President Biden announced a significant expansion of an immigration program that allows migrant children to be legally admitted to the U.S. as part of the administration's larger agenda to increase the number of "legal pathways" into America.
According to The Los Angeles Times, which spoke with various officials about the development, the program's expansion could help reunite many Salvadoran, Guatemalan and Honduran children with their families.
During the Trump administration's family separation policy, which was presented as a "zero tolerance" stance on illegal immigration, thousands of migrant children were taken away from their families and deported back to their countries of origin. In 2018, Trump formally shuttered the Central American Minors Program, an Obama-era rule that allowed legal immigrants residing in the U.S. to petition for their children to live with them. President Biden reinstated the Obama-era policy back in March, with pending cases now at 1,100. "We see this as righting a wrong," a Biden official told the Times. The Central American Minors Program is specifically designed to handle cases involving child migrants from El Salvador, Guatemala, and Honduras.

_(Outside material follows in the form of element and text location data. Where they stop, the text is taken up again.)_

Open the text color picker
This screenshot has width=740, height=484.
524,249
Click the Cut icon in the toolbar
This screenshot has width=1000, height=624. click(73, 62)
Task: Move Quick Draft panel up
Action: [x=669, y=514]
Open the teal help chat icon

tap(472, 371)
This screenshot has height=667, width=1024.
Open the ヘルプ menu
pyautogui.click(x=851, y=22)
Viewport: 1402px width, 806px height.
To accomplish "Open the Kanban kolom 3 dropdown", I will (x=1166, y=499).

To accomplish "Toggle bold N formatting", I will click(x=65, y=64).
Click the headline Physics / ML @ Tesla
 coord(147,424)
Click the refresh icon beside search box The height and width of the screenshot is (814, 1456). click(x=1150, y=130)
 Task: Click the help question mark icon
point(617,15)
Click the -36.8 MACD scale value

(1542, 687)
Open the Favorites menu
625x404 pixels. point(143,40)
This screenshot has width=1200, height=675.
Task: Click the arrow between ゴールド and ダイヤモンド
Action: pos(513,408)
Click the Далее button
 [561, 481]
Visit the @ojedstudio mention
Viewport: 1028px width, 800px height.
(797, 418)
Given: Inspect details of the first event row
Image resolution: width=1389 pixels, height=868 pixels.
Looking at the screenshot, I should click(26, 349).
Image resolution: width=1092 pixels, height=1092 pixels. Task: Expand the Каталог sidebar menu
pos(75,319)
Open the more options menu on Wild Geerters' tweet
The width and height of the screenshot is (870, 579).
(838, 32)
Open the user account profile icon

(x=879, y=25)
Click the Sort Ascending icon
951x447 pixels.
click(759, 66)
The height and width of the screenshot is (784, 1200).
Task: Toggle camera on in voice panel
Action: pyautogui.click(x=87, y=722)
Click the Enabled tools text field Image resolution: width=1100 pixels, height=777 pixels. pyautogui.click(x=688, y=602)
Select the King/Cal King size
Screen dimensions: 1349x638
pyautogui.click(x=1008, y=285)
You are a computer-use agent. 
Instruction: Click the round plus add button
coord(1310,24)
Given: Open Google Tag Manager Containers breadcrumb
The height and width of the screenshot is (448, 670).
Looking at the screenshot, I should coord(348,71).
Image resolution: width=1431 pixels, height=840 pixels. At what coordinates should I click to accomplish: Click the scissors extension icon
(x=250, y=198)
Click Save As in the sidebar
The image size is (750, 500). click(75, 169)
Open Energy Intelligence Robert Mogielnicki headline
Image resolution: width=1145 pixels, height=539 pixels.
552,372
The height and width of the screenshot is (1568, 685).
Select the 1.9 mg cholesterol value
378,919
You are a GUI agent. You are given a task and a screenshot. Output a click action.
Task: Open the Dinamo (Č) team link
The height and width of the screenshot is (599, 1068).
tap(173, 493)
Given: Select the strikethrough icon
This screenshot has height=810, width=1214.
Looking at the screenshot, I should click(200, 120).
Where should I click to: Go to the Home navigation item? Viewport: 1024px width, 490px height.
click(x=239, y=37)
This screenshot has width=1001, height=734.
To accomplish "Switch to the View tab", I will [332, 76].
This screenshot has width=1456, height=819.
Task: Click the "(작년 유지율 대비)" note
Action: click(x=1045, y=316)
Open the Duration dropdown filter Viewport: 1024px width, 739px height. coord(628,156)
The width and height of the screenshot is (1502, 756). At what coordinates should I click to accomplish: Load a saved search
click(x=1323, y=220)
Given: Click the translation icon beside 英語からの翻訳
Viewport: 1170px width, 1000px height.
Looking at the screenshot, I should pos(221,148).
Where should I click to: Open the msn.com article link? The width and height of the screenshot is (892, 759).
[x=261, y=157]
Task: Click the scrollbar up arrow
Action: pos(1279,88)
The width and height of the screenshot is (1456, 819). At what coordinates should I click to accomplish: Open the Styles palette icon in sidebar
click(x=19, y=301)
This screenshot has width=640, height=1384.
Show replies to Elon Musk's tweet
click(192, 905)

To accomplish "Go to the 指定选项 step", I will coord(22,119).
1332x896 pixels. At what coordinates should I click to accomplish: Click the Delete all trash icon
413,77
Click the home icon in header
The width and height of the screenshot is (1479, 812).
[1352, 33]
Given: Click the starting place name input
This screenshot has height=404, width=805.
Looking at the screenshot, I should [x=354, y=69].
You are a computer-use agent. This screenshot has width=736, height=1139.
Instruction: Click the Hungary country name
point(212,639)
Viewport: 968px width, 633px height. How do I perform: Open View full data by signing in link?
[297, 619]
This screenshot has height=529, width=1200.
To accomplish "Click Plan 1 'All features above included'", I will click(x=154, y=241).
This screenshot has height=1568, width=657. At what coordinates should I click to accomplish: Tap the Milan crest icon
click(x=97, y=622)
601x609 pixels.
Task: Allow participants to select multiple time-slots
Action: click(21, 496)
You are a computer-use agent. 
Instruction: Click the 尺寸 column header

Tuesday's announcement greatly increases the number of children eligible to receive entry into the U.S. by expanding the set of criteria for which petitioners can qualify. For example, parents and legal guardians whose residency status is up in the air (i.e. asylum-seekers or visa-applicants) can now apply to be reunited with their children. Migrant children can now also qualify for the U.S. Refugees Admissions Program, a program that provides refugees – not just from El Salvador, Guatemala, and Honduras – with basic necessities for living and dependable employment to create a stable pathway for citizenship, according to an official that spoke with the Times.
"We are firmly committed to welcoming people to the United States with humanity and respect, as well as providing a legal alternative to irregular migration," the Biden administration said in a statement.
"This is a necessary but insufficient step to advance equality that is currently being deprived of Central Americans both here and abroad," said Pablo Alvarado, co-executive director of The National Day Laborer Organizing Network, on Tuesday. "We urge President Biden to do much more to ensure Central American migrants are treated with the respect we deserve."
While the development is likely to be met with similar applause from immigration rights advocates, the Biden administration has nonetheless come under fire for maintaining several Trump-era immigration policies. For instance, Title 42, which allows border agents to unconditionally turn away migrants for public health reasons amid the pandemic, is still being enforced.
Back in March, Biden personally tasked Vice President Kamala Harris to coordinate America's immigration efforts at the southern border amid growing pressure to address a recent uptick in child migration. Harris made her first trip to Guatemala last week, where she urged the country's residents to remain there, saying: "Do not come. The United States will continue to enforce our laws and secure our borders."